L’ATTACHEMENT DU CITOYEN AU RESPECT DU MANDAT PRÉSIDENTIEL
Il convient de reconnaître que notre pays a, quant à lui, réussi jusqu’alors à se mettre en marge de pareille dérive ; et nous pouvons nous en féliciter tout en gardant en mémoire que cela n’a pas été pas sans coup férir. En effet, le peuple béninois a toujours su tenir en respect tout ce qui est susceptible de troubler l’ordre établi en matière de mandature présidentielle.

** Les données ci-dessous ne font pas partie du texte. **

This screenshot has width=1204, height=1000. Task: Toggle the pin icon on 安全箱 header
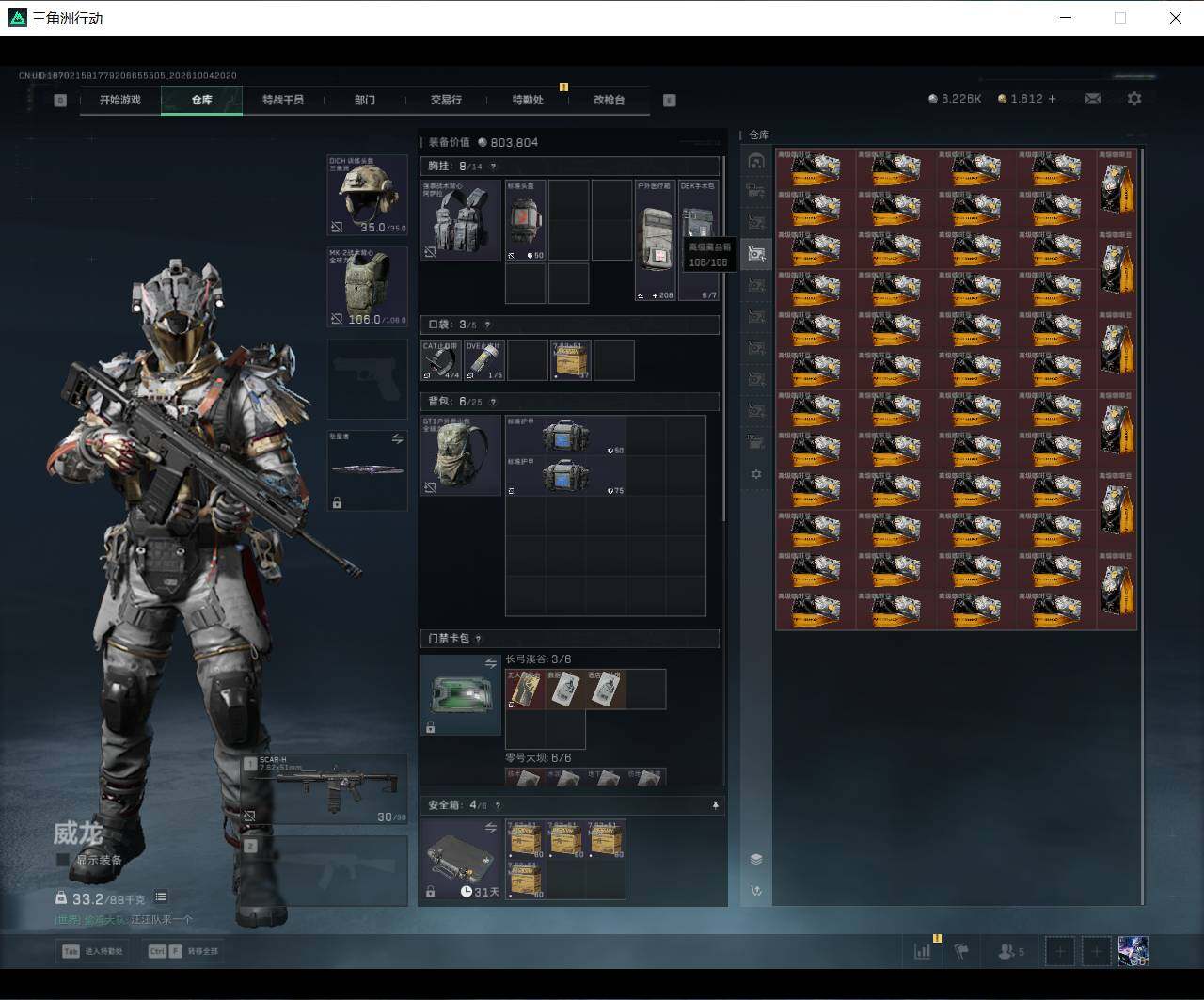tap(716, 805)
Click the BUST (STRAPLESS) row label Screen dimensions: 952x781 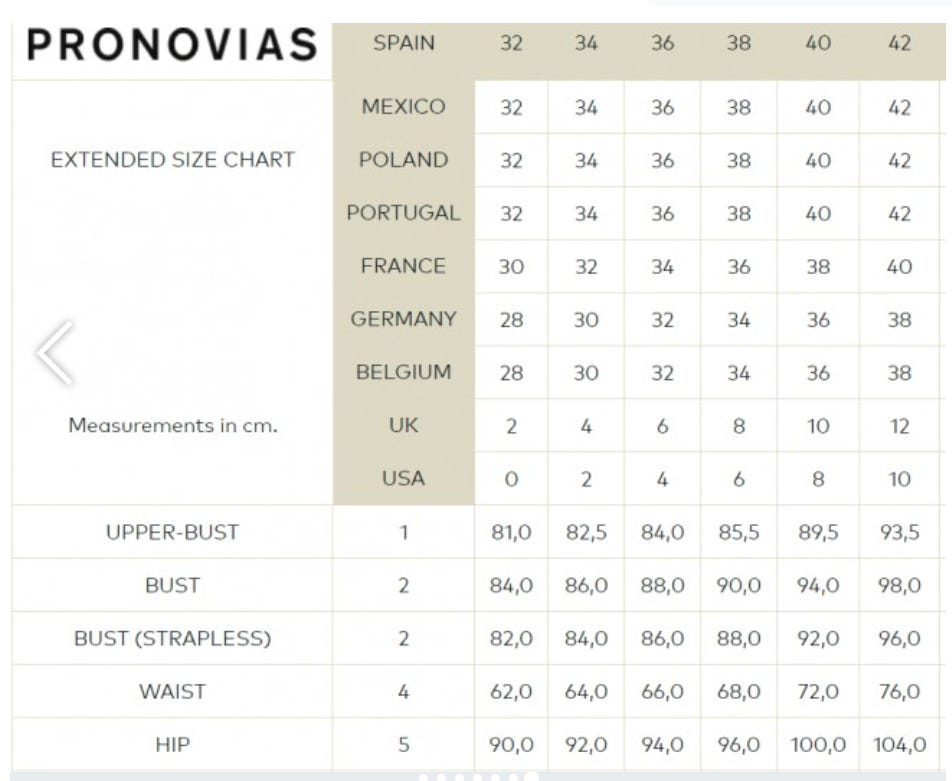pos(172,638)
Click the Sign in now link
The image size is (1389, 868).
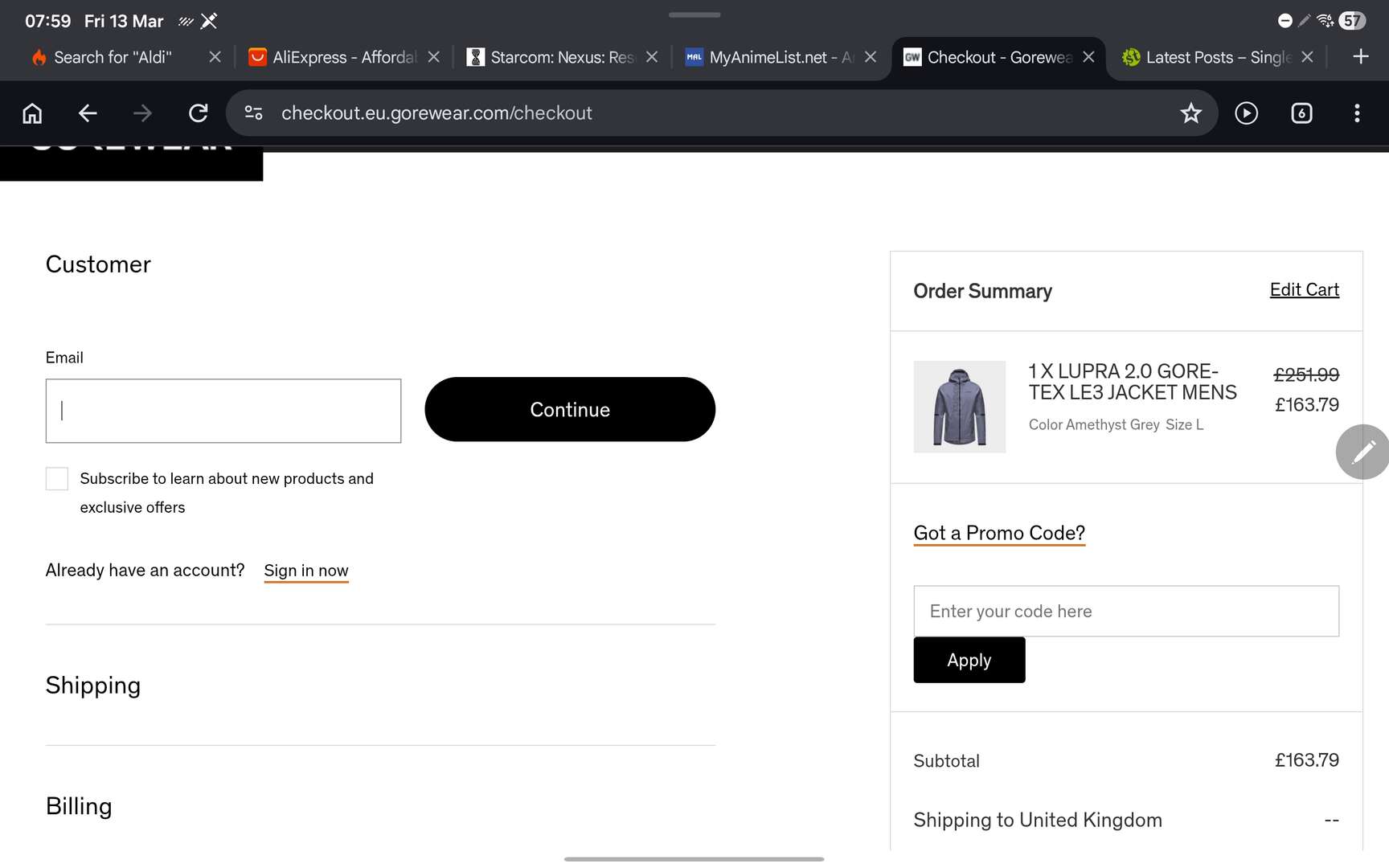coord(305,571)

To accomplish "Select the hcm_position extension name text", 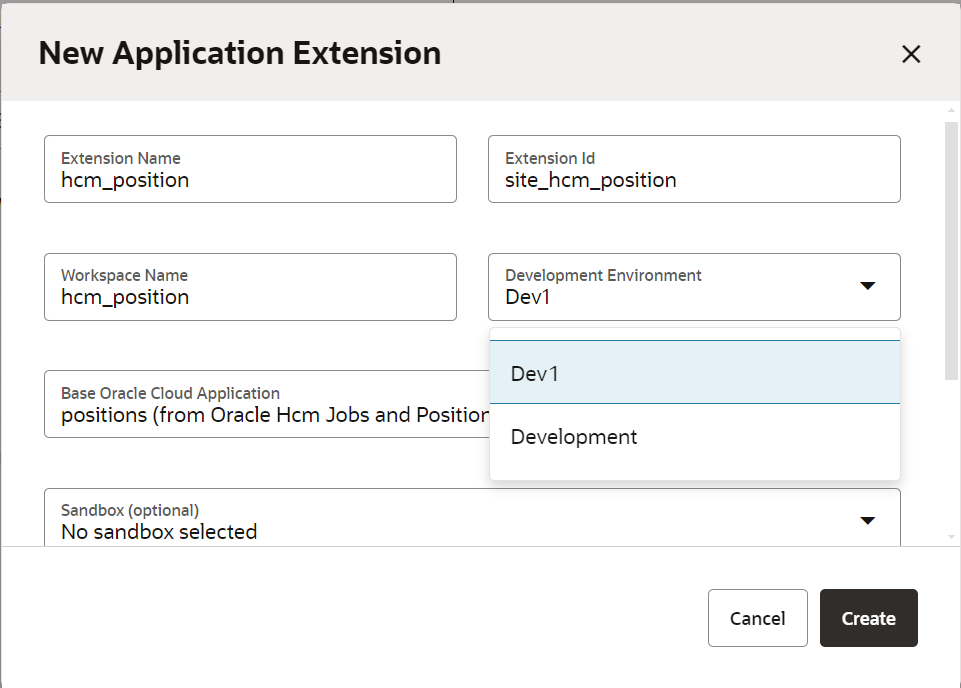I will tap(116, 180).
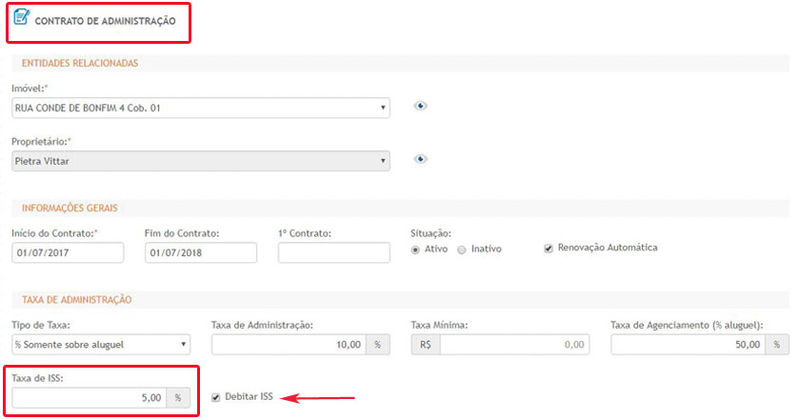This screenshot has width=800, height=420.
Task: View owner details using Proprietário eye icon
Action: (421, 158)
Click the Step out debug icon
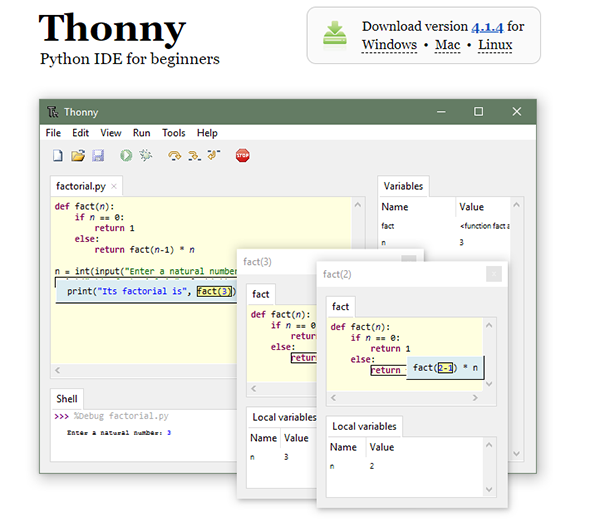 (213, 156)
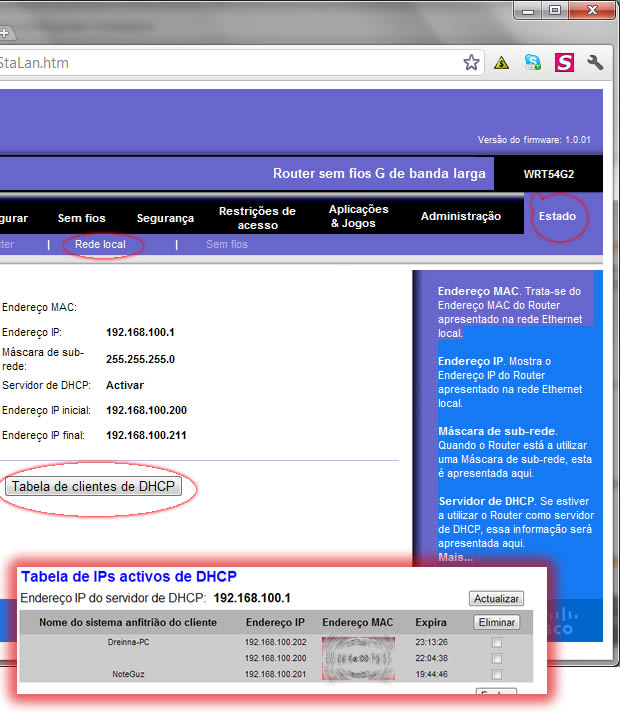Open Chrome wrench settings menu
Screen dimensions: 620x714
595,63
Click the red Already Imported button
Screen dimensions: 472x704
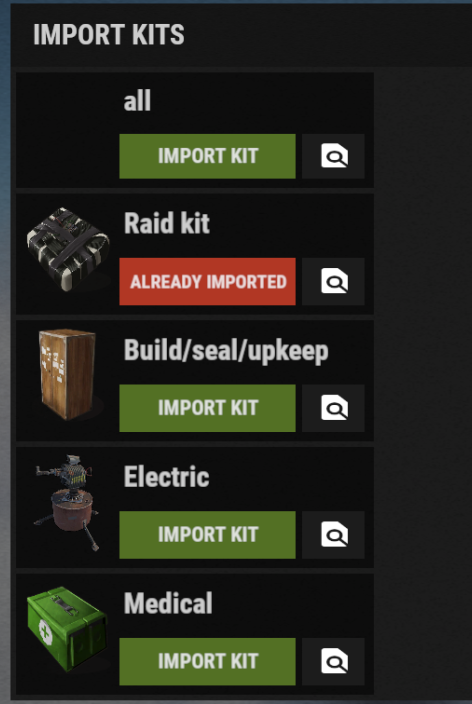[207, 282]
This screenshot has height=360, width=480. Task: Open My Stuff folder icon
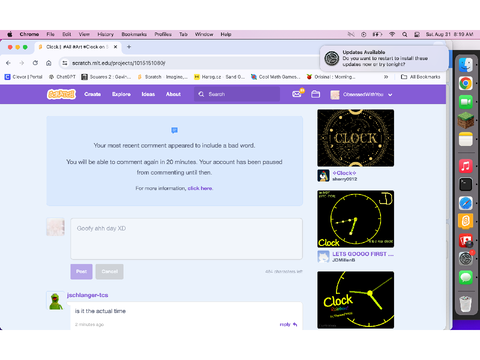315,94
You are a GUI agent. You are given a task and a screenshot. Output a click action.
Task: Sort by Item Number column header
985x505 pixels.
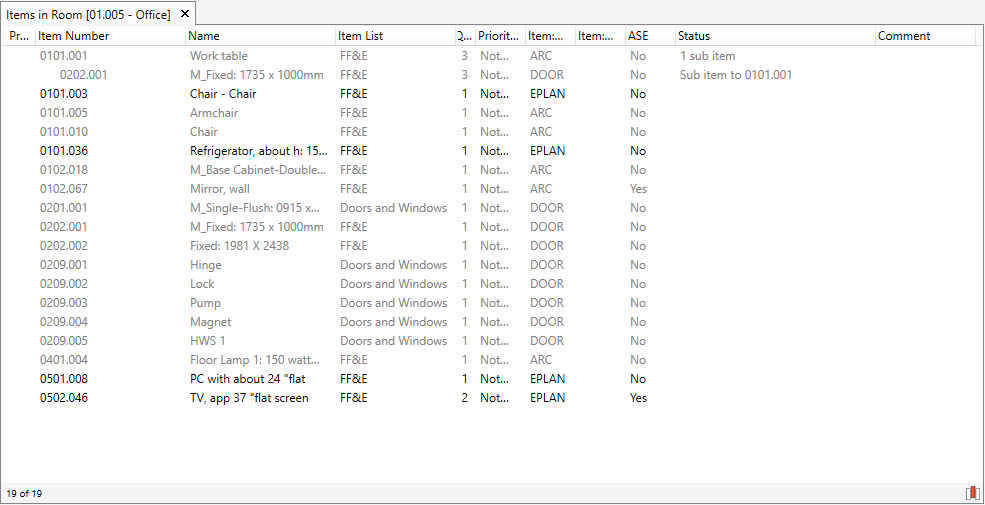[110, 36]
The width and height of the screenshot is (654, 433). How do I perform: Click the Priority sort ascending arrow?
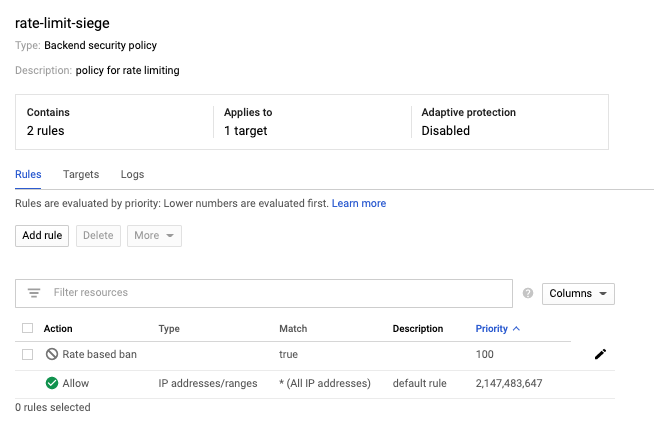(x=516, y=328)
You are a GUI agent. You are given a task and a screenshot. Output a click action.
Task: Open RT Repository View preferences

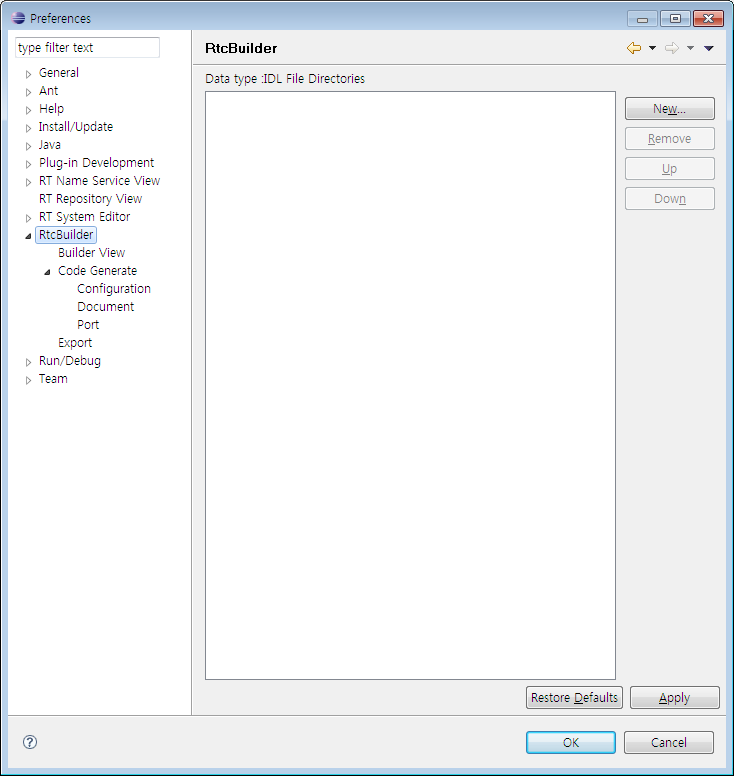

‘’ Monsieur le Président, ne touchez pas à ma Constitution’’. Ce fut le cri de ralliement en usage dans notre pays pour exprimer l’opposition à toute tentative de modification de la Constitution de décembre 1990, notamment en ce qui concerne la limitation des mandats présidentiels . L’on se rappelle qu’en l’année 2005 vers la fin du deuxième quinquennat du Président Mathieu Kerekou qui arrivait à terme en avril 2006, l’organisation non gouvernementale ELAN avait lancé l’opération ‘’ Touche pas à ma constitution’’ pour le dissuader de briguer un troisième mandat que d’aucuns souhaitaient. L’on se remémore également qu’en 2014 sous le régime du Président Boni yayi, le » Front pour le sursaut patriotique’’ avait posté sur de grands panneaux publicitaires, des affiches figurant un enfant en pleurs suivi du message suivant : ‘’ Pardon ‼! touche pas ma Constitution’’ , ou le roi Behanzin suivi du même message. Le slogan était revenu au devant de la scène politique en l’année 2019 avec le Président Talon. C’est alors qu’ après moult péripéties, celui-ci confirma et systématisa la pratique des deux mandats à tout jamais. Plus qu’un slogan, la formule ‘’Touche pas ma Constitution’’ qui a pu traverser avec la même constance trois régimes, est ainsi devenue le symbole de l’attachement du peuple béninois à la démocratie dont il continue d’être l’élève. La Constitution garantit deux magistratures certes, mais au finish, qu’a-t- elle prévu pour les chefs d’Etat en fin de parcours quant à leur rôle dans la société ?
PLACE ET UTILITÉ DES ANCIENS CHEFS D’ETAT DANS LA SOCIÉTÉ
En terme de positionnement, il est évident qu’un chef d’Etat en fin d’exercice ne peut être considéré dans la société comme un citoyen ni un politique ordinaire ; et pour cause. Il a rassemblé une somme d’expériences en matière de gestion d’Etat que, du reste, il se doit moralement et en principe de mettre au service de ses successeurs. Et notre opinion est que la Constitution de notre pays devrait en faire cas. Mais, lue de part en part , l‘on n’y trouve aucune disposition y relative. Peut- être devrait – on y réfléchir !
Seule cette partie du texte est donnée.